LONDON: Japanese car giant Nissan was persuaded to make a major investment in Britain this week by promises that the government would seek continued tariff-free access to EU markets after Brexit, a minister said Sunday.
Business Secretary Greg Clark has been under pressure to explain what was offered to Nissan to overcome its concerns about Britain’s future outside the European Union and commit to building two new models at its Sunderland plant.
“What I said was that our objective would be to ensure that we would have continued access to the markets in Europe — and vice versa — without tariffs and without bureaucratic impediments and that is how we will approach those negotiations,” Clark told BBC television.
Prime Minister Theresa May has refused to confirm whether she will seek continued access to Europe’s single market or the customs union in her negotiations with the EU on Brexit, which are due to begin by the end of March.

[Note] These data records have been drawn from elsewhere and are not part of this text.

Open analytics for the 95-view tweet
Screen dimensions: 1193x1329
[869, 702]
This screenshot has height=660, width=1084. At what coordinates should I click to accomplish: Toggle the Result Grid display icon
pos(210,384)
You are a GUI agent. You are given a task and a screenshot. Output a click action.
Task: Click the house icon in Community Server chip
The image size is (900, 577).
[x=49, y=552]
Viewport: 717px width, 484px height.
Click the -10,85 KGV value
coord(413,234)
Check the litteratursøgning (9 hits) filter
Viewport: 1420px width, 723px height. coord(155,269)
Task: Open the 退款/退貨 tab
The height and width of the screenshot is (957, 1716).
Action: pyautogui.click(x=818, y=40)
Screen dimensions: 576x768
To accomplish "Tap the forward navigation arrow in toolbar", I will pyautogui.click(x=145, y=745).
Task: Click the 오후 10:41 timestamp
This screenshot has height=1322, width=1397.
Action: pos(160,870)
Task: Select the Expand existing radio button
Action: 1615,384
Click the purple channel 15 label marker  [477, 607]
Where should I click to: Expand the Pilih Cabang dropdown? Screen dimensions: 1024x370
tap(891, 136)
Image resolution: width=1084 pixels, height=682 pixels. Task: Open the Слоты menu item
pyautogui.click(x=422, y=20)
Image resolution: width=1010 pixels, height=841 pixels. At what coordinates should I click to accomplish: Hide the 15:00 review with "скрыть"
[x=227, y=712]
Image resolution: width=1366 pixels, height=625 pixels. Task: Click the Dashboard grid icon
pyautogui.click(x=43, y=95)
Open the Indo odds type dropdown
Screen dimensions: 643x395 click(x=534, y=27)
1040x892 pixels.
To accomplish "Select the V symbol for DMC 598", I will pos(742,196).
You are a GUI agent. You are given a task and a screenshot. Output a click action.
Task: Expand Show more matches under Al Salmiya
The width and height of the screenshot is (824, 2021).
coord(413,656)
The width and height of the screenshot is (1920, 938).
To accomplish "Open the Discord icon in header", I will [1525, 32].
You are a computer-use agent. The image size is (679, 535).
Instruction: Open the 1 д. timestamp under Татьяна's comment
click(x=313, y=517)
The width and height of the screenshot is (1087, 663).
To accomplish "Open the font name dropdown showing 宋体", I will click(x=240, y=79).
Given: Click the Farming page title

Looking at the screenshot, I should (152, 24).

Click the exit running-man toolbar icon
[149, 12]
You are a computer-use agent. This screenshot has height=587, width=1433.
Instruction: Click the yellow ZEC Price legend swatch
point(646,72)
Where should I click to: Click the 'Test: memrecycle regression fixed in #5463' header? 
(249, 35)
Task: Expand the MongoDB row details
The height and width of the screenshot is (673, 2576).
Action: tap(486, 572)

But her emphasis on ending free movement of people—a key principle of the single market—has led to speculation that Britain will make a clean break with the bloc.
Many businesses fear that in such a case, British exports would be subject to higher World Trade Organization tariffs until new trade agreements were struck.
Clark said he had also confirmed to Nissan the government’s commitment to make funds available for training and skills, to “bring home” elements of the supply chain from overseas, and help keep the British car industry on the cutting edge.
He has previously indicated there was no offer of financial compensation to the firm, and said Sunday: “It is simply not possible to compensate for any future risks, so the intention of keeping the sector competitive was important.”
Nissan announced on Thursday that it would build its new Qashqai sport utility vehicle and its next four-wheel drive X-Trail model in Sunderland in northeast England.
It was a coup for May, who had met Nissan boss Carlos Ghosn for talks at her Downing Street office in October 14. Clark also visited Tokyo earlier this month.
Sunderland is Britain’s biggest car factory and the group’s largest facility in Europe, employing more than 7,000 workers and tens of thousands more through the supply chain.